**What you will do:**
Somewhere below, one line contains "Image resolution: width=385" and a later line contains "Task: Select the". Output those two lines and everything between them exactly, and nothing else.

**Available records:**
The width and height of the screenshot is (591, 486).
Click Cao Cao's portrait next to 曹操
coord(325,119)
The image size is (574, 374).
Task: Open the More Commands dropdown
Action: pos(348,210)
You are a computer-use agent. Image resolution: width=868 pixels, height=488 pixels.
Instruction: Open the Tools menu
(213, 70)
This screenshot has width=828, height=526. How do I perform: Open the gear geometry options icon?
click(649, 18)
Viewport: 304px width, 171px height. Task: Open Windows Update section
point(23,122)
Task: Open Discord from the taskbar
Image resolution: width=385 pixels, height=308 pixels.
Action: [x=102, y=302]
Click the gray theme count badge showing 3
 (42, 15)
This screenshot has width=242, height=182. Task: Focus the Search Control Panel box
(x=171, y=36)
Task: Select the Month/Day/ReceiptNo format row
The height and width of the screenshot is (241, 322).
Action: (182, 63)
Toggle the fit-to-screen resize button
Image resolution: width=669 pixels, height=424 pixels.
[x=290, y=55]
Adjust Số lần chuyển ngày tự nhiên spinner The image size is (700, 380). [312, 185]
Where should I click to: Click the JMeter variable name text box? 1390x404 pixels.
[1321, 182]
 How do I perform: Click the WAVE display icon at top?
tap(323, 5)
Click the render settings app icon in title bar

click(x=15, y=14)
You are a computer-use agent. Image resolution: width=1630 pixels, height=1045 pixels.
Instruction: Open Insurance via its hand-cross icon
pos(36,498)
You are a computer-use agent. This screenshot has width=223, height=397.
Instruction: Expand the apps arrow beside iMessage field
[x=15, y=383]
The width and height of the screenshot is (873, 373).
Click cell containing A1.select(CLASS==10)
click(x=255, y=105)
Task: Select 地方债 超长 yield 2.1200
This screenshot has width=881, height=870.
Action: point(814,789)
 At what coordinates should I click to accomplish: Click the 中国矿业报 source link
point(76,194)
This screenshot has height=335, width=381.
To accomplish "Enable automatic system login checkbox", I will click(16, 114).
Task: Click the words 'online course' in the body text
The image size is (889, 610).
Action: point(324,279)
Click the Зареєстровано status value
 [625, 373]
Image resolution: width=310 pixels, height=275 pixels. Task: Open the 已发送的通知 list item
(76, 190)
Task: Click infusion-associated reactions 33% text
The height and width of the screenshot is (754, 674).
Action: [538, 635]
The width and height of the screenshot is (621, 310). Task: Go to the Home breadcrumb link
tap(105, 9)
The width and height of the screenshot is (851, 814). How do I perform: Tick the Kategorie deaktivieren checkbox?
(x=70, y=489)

**Solution:**
Image resolution: width=385 pixels, height=308 pixels.
Action: [x=102, y=302]
Click the gray theme count badge showing 3
 (42, 15)
This screenshot has width=242, height=182. Task: Focus the Search Control Panel box
(x=171, y=36)
Task: Select the Month/Day/ReceiptNo format row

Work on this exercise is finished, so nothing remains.